3 Ways To Find Free Camping On Vancouver Island Without Reservations

3 Tips To Find Free Camping On Vancouver Island Without Reservations

Vancouver Island boasts some of the most spectacular camping spots in the world. The big Island boasts ocean beaches, forests, and mountains dotted with beautiful lakes and rivers. It’s really no wonder that the island’s provincial and national parks fill up fast in Summer. Camping reservations must be made months in advance to get one of these coveted campsites. It’s often impossible to get a campsite at provincial campgrounds like Miracle Beach, (Comox Valley) or Rathtrevor Beach (Parksville). In October last year, I was caught off guard when I tried to snag a campsite at Rathtrevor Beach Park and couldn’t get one. I was surprised to find it packed with families squeezing a last camping trip into the end of summer. The climate is usually really mild all over Vancouver Island, making for great camping for most of the year. However, last year’s extended summer camping weather brought a lot more people out camping, for longer. I guess that’s something we can expect to see more of as climate change continues to affect the way we camp.

Luckily, there are still plenty of places you can find amazing free camping on Vancouver Island, without enduring the crowds at Provincial and National parks. In this article, I’m going to share 3 tips I use to find amazing, often free RV campsites.

How To Find Amazing Camping On Vancouver Island

These tips will help you to find amazing Vancouver Island campgrounds. Finding a peaceful campsite in a natural setting is much easier than you might think. As a bonus, many of the places you’ll find with these tips are either free, or they have very minimal fees.

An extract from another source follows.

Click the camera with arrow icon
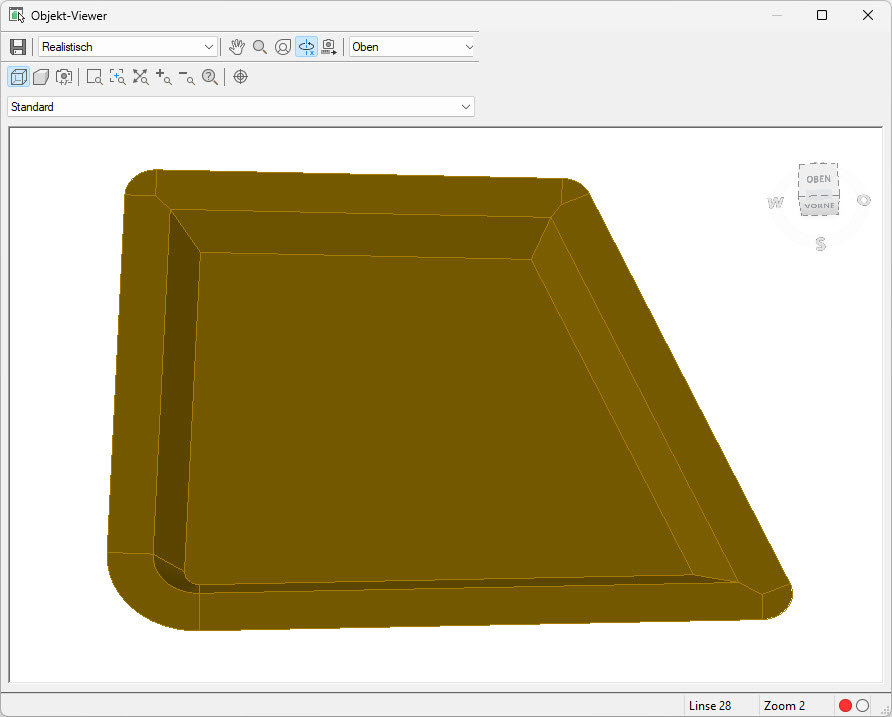 pos(329,47)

1. Look For Campgrounds In Less Populated Areas

There are lots of beautiful campgrounds on Vancouver Island that don’t see an awful lot of use from campers, even in summer. Frequently these campgrounds are cheap or even free. One trick is to look for forest service recreation site campgrounds in less popular areas like Vancouver Island North. You may also be able to get a recreation site campsite in the Vancouver Island South region. However, expect it to be busier there in the summer. The BC Ministry of Forests provides these small, tucked away recreation site campgrounds. Some of them are free, while others have a small campsite fee ($10-20). This helps to cover the cost of maintaining the campground. Although they’re unserviced, Forest Service campgrounds have amenities like fire pits and pit toilets. Nearly all Recreation site campgrounds are a little bit of heaven on earth. Click here to find recreation campsites on the North Island. Click here if you want to try your luck at finding a site closer to Victoria.

If you want to get away from the crowds on Vancouver Island and find free camping, be sure to check out the low cost campgrounds provided by Mosaic Forest Management. These are about $24/night but they are set in gorgeous spots and have basic amenities like campfire rings and pit toilets. Click here to see a list of Mosaic’s campgrounds.

2. Camp During The Shoulder Season

Campgrounds often open up with a lot more availability when kids are in school. Camping during a shoulder season makes it possible to enjoy camping in a provincial or national park without worrying about getting a reservation. The Spring shoulder season is between the end of April to the middle of June is a great time to snag a campsite and avoid the crowds. You may also want to try camping in the Fall shoulder season, between mid-September and November 30. Keep in mind that long weekends will mean that popular provincial campgrounds will usually be filled with campers . It’s a good idea to avoid provincial parks at these times if you want to get a campsite.

3. Use These Resources To Find Free Camping On Vancouver Island

There are now some great resources if you are looking for free camping on Vancouver Island. While Google is always helpful for research, it won’t bring up all the results. Sometimes an app like RV Life Pro can be very helpful for finding and researching campgrounds. However, if you want to find the best free campgrounds, you’ll have to do what locals do. Fortunately, there are some great guide books and apps available that can be excellent for finding these treasures. In addition to the links givent in the first tip, here are some guides that I use to find free camping.

  • Vancover Island Backroads Mapbook. This is an up-to-date atlas of Vancouver Island’s forest service roads and attractions along them. You’ll find information regarding roads types and conditions. Backroad mapbooks also give you an idea of whether campsites have RV access. However, road conditions and access change frequently. You’ll want to to find out if the roads or campsites are still accessible before you take your rig there. Both Google and local community Facebook groups are usually very helpful for this.
  • Camp Free In BC by Kathy Copeland and Craig Copeland. This is a handy book for finding a multitude of accessible campsites. Although the book is pretty dated, many of the campsites in it are still accessible. It’s a good idea to do more research before you make plans. You’ll want to make sure you can still get to the many free campsites listed.
  • Camping Vancouver Island Blog This is a great blog that covers everything you need to know to have an enjoyable (and free) camping experience.